* Alıntılanan bölüm
----------------

Her geçen gün sayıca önemli bir artış gösteren çoklu etmen çalışmaları, başarılı olabilmek için bir tek değil, birden fazla etmene sahip sistemlerin önemini ortaya koymaktadır. Bu araştırmalar, birbirleriyle ve çevreleriyle etkileşim içine giren, özerk, mantıklı bir şekilde biraraya gelmiş bir grup etmenin çalışmaları, davranışları ve yapımıyla ilgilidir. Ayrıca, akıllı etmenlerin biraraya toplanması sırasındaki problemlere de çözüm aranmaktadır. Çoklu etmen sistemlerle ilgili çalışmalar, bireysel zekanın ötesine geçmiş, sosyal içerikli problemleri çözmeye kadar genişlemiştir. Bu sistemleri, bir problemi çözmek için tek bir problem çözücünün yeteneğinin, bilgisinin veya kaynaklarının yetmediği durumlarda, birbirleriyle

etkileşim içerisine girerek çözüm arayan, gevşekçe birleştirilmiş problem çözücü ağlar olarak tanımlayabiliriz (Shen ve Lesser, 2006). Çoğunlukla, etmen denilen bu problem çözücüler özerk ve birbirinden farklıdır.

----------------

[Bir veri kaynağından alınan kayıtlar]

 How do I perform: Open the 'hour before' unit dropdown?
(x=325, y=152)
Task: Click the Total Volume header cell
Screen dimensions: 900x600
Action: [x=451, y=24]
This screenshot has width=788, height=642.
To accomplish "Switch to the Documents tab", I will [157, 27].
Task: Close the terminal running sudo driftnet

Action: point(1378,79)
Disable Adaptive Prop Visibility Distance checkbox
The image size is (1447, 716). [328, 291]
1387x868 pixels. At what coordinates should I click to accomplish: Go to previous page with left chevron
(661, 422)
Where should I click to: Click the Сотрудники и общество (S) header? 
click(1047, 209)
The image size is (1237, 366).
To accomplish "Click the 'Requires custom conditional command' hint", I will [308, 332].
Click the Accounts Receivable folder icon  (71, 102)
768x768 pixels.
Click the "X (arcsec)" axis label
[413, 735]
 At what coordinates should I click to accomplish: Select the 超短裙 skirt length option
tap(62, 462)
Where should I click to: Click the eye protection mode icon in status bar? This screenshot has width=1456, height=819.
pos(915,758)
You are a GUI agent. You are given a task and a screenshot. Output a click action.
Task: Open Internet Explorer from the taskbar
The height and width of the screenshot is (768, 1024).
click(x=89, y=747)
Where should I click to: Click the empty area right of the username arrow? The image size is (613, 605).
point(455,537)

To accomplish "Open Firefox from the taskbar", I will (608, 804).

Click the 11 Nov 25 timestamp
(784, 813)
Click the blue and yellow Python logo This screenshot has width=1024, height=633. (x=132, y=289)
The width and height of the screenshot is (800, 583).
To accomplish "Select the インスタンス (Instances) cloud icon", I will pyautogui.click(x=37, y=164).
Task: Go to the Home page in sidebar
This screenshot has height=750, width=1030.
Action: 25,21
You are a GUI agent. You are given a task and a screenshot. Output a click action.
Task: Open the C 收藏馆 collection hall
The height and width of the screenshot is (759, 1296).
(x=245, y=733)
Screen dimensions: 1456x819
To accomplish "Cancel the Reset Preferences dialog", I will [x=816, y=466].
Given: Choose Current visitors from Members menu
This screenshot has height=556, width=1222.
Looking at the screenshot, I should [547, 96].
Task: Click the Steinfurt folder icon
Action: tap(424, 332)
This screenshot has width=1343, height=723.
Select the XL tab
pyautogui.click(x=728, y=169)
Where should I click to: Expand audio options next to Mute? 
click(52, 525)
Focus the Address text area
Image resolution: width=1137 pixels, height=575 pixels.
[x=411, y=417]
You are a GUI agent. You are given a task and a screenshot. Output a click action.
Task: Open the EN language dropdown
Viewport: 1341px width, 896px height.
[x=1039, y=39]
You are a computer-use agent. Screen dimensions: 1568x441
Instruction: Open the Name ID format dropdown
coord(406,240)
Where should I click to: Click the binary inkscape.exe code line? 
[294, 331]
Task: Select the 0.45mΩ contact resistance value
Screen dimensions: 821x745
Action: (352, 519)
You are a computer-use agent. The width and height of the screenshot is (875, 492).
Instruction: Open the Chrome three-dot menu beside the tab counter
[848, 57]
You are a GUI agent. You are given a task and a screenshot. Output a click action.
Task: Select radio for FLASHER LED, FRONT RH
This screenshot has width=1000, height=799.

----------------

* Yazılı yönerge
Çoklu etmen sistemleri üzerine olan metinden "etkileşim içerisine girerek" sözlerinden "ve birbirinden farklıdır." sözlerine kadarki kısmı hiçbir değişiklik yapmadan yazın. Kayıtların bu işle hiçbir ilgisi yoktur.

* Eksiksiz yanıt
etkileşim içerisine girerek çözüm arayan, gevşekçe birleştirilmiş problem çözücü ağlar olarak tanımlayabiliriz (Shen ve Lesser, 2006). Çoğunlukla, etmen denilen bu problem çözücüler özerk ve birbirinden farklıdır.